▸ **EXERCISE OBJECTIVE**: At the line containing "Task: Open the settings gear icon", start repeating the entries exactly, and continue through the last line.

(Saved entries)

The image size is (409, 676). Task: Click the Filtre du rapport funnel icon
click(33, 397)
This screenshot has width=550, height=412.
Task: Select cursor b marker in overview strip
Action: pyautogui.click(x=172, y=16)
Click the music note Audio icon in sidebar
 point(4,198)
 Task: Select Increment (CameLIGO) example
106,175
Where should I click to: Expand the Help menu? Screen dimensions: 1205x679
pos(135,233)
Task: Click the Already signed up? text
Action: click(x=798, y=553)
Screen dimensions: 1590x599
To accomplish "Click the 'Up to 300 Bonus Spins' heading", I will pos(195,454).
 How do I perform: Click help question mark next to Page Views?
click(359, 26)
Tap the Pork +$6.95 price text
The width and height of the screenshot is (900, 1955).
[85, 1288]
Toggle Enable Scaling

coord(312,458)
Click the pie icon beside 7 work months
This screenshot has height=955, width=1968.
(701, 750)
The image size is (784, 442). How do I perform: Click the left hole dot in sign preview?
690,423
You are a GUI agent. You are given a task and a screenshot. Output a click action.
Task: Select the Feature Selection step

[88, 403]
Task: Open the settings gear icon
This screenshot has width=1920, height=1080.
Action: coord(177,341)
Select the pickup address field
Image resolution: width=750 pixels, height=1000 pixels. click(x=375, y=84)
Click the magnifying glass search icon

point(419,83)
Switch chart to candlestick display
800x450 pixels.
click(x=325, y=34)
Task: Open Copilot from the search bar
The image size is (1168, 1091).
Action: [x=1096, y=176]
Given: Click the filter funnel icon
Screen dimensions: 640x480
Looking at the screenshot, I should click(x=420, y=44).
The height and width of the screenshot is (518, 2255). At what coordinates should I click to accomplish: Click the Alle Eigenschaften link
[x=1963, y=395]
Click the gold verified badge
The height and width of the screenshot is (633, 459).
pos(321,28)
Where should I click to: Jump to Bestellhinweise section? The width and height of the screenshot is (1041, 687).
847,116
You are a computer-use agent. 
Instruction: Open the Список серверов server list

▸ **FINAL ANSWER**:
Task: Open the settings gear icon
This screenshot has width=1920, height=1080.
Action: coord(177,341)
Select the pickup address field
Image resolution: width=750 pixels, height=1000 pixels. click(x=375, y=84)
Click the magnifying glass search icon

point(419,83)
Switch chart to candlestick display
800x450 pixels.
click(x=325, y=34)
Task: Open Copilot from the search bar
The image size is (1168, 1091).
Action: [x=1096, y=176]
Given: Click the filter funnel icon
Screen dimensions: 640x480
Looking at the screenshot, I should click(x=420, y=44).
The height and width of the screenshot is (518, 2255). At what coordinates should I click to accomplish: Click the Alle Eigenschaften link
[x=1963, y=395]
Click the gold verified badge
The height and width of the screenshot is (633, 459).
pos(321,28)
Where should I click to: Jump to Bestellhinweise section? The width and height of the screenshot is (1041, 687).
847,116
You are a computer-use agent. 
Instruction: Open the Список серверов server list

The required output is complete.